Re: [PATCH v5 0/4] Reduce NUMA related overhead in perf record profiling on large server systems

Alexey Budankov Sun, 27 Jan 2019 23:13:47 -0800

Hi Jiri, Arnaldo,

On 22.01.2019 20:45, Alexey Budankov wrote:
> 
> It has been observed that trace reading thread runs on the same hw thread
> most of the time during perf record sampling collection. This scheduling
> layout leads up to 30% profiling overhead in case when some cpu intensive
> workload fully utilizes a large server system with NUMA. Overhead usually
> arises from remote (cross node) HW and memory references that have much
> longer latencies than local ones [1].
> 
> This patch set implements --affinity option that lowers 30% overhead
> completely for serial trace streaming (--affinity=cpu) and from 30% to
> 10% for AIO1 (--aio=1) trace streaming (--affinity=node|cpu).
■ ■ ■ ■ ■
▸ **PROBLEMS AND TASKS**
1. Decide whether each statement agrees with the perf record patch message, and answer yes or no. Support each answer with the deciding words of the message, quoted exactly.
(a) The added overhead comes mainly from remote, cross-node hardware and memory references.
(b) With the new option, overhead for AIO1 trace streaming falls to zero.
(c) The trace reading thread usually moves to a different hardware thread during sampling collection.
2. Update the perf record patch message, starting with "On 22.01.2019 20:45, Alexey" and going on through "local ones [1].". Write that span again with "latencies" replaced by "delays".
3. Write what comes next in the perf record patch message, starting after its last line.

▸ **SUPPLIED MATERIAL**
■ ■ ■ ■ ■
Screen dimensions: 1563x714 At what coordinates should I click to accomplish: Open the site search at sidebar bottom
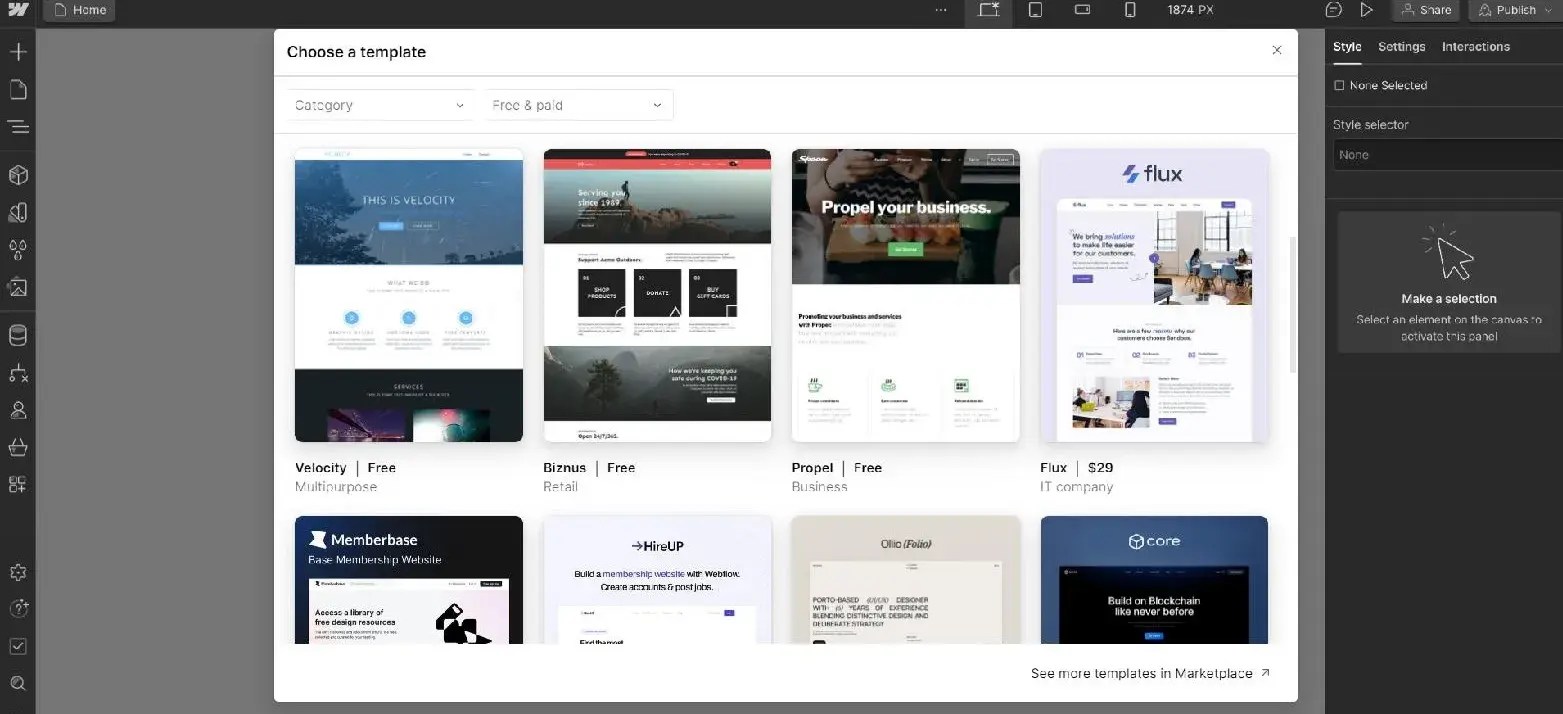pyautogui.click(x=18, y=683)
■ ■ ■ ■ ■
▸ **REPLIES**
1.
(a) Yes: "arises from remote (cross node) HW and memory references"
(b) No: "10% for AIO1 (--aio=1) trace streaming"
(c) No: "runs on the same hw thread"

2.
On 22.01.2019 20:45, Alexey Budankov wrote:
> 
> It has been observed that trace reading thread runs on the same hw thread
> most of the time during perf record sampling collection. This scheduling
> layout leads up to 30% profiling overhead in case when some cpu intensive
> workload fully utilizes a large server system with NUMA. Overhead usually
> arises from remote (cross node) HW and memory references that have much
> longer delays than local ones [1].

3.
> See OVERHEAD section below for more details.
> 
> Implemented extension provides users with capability to instruct Perf 
> tool to bounce trace reading thread's affinity mask between NUMA nodes 
> (--affinity=node) or assign the thread to the exact cpu (--affinity=cpu) 
> that trace buffer being processed belongs to.
> 
> The extension brings improvement in case of full system utilization when 
> Perf tool process contends with workload process on cpu cores. In case a 
> system has free cores to execute Perf tool process during profiling the 
> default system scheduling layout induces the lowest overhead.
> 
> The patch set has been validated on BT benchmark from NAS Parallel 
> Benchmarks [2] running on dual socket, 44 cores, 88 hw threads Broadwell 
> system with kernels v4.4-21-generic (Ubuntu 16.04) and v4.20.0-rc5 
> (tip perf/core). 
> 
> The patch set is for Arnaldo's perf/core repository.
> 
> OVERHEAD:
>                              BENCH REPORT BASED   ELAPSED TIME BASED
>         v4.20.0-rc5 
>           (tip perf/core):
>                               
> (current) SERIAL-SYS  / BASE : 1.27x (14.37/11.31), 1.29x (15.19/11.69)
>         SERIAL-NODE / BASE : 1.15x (13.04/11.31), 1.17x (13.79/11.69)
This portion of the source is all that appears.